At roughly a quarter of the US population, millennials represent $1.3 trillion in annual buying power (LeadsCon). So the question on everyone’s mind: how do we market to millennials and garner their brand loyalty for years to come?
The biggest mistake that a company can make is lumping all millennials together and assuming that a marketing strategy that worked well for some millennials will intrinsically work for all of them. Although there are some similarities (yes, millennials are all on social media and they touch their smartphones upwards of 45 times per day – SDL), the reality is that millennials are a diverse group of people with different needs and unique lifestyles. The key is for your company to identify which millennials will relate best with your specific products and brand, then target them with messages that will reflect that.

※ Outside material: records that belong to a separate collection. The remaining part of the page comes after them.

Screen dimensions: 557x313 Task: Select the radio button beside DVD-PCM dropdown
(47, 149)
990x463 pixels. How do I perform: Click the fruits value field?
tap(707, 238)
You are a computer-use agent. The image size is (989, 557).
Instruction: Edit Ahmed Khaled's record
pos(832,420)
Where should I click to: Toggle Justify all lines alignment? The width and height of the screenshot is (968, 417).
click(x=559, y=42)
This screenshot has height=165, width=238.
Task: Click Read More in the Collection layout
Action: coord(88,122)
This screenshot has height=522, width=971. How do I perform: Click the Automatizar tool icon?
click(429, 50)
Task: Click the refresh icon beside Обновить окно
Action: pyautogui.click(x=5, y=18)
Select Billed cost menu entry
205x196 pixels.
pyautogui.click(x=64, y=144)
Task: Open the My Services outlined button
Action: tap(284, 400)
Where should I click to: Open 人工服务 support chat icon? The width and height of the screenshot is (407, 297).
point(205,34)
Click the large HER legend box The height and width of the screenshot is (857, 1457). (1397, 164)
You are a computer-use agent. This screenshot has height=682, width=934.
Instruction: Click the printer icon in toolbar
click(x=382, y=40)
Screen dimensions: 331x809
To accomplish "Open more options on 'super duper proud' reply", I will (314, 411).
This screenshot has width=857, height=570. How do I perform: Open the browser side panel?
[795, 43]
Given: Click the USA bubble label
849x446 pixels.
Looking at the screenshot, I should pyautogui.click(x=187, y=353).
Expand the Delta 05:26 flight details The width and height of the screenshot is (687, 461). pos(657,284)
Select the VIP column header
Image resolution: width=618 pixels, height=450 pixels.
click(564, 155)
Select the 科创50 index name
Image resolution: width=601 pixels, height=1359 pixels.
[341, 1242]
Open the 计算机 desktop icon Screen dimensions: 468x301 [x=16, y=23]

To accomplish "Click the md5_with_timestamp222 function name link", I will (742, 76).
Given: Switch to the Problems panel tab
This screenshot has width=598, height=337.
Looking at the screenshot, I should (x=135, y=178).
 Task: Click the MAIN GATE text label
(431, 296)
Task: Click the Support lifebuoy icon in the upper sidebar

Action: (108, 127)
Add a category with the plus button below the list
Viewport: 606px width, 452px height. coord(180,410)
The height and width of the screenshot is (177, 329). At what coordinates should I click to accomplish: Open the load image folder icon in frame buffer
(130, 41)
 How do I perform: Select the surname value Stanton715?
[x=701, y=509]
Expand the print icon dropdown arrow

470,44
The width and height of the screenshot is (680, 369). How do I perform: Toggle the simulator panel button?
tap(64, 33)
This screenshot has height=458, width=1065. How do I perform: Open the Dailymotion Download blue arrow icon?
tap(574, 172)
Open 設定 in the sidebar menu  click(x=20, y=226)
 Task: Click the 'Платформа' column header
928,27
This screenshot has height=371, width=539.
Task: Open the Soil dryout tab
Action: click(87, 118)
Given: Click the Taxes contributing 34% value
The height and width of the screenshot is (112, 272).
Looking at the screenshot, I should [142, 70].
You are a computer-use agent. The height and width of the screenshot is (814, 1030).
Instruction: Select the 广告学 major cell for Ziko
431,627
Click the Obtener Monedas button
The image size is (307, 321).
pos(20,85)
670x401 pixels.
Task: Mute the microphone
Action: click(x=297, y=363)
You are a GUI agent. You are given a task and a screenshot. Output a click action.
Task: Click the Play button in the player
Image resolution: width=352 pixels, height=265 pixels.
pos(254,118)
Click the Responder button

Start by figuring out your strengths.
Do you have a lot of talented interior designers on your staff and extensive custom furniture options? Do you specialize in bargain deals and complete room packages? You need to figure out what you have to offer in order to target your marketing to the right group of millennials.
How will that help?
Let’s say that you have a great selection of inexpensive furniture, including pre-selected packages for every room. This could be a perfect fit for a millennial who just relocated to a new city. Or maybe you would be great at helping out a young person who just moved into their first apartment and they still need a few odds and ends after clearing out their parent’s garages.
Some millennials are also getting promoted or entering the professional workforce, and they want to invest in furniture that befits their new lifestyle. If you offer upscale looks and quality furniture or one-of-a-kind treasures, this might be your sweet spot. Millennials are using Pinterest and other social media sites to get inspiration for home design, so you need to be ready to help them replicate the looks for their homes.
You’re probably already do this type of self-analysis for your other marketing strategies. Marketing to millennials does not have to be so different from creating a strategy for specific income groups or lifestyles, you just have to adopt a slightly different lens to understand the world from a millennial’s perspective.
Become relatable. Just like any other age group, millennials identify best with their own peers. Think about it. Have you ever seen a commercial marketed to children that featured an elderly person, or vice versa? Probably not. So why are we trying to market to millennials as outsiders? Bring one (or two even!) on your team and listen to their input. Millennials can spot insincerity like they can spot a filtered photo on Instagram, so don’t think that a “hip” jingle or inactive Yelp account will help you blend in with younger companies.
Get on Social Media. Five out of six millennials in the US follow companies on social media (SDL). If you aren’t already on Facebook, Instagram, or even Pinterest, they will be connecting with brands that aren’t you. Plus, boosted Facebook posts are an inexpensive way to promote your events in a media that your audience voluntarily visits. What could be better than that?
Above all, millennials care about stuff. They read up on current events and they have stances on the issues. They will research your brand and will avoid your store if they feel like you’re stuffy and superficial. But, they will visit your store if they believe that you treat your employees fairly and provide quality, sustainable products. Millennials value community and authenticity, as do you. So don’t try to that person who tries too hard to be the “cool mom” and ends up embarrassing herself and her kids. Just show millennials that you are good people who can fulfill their specific home furnishing needs.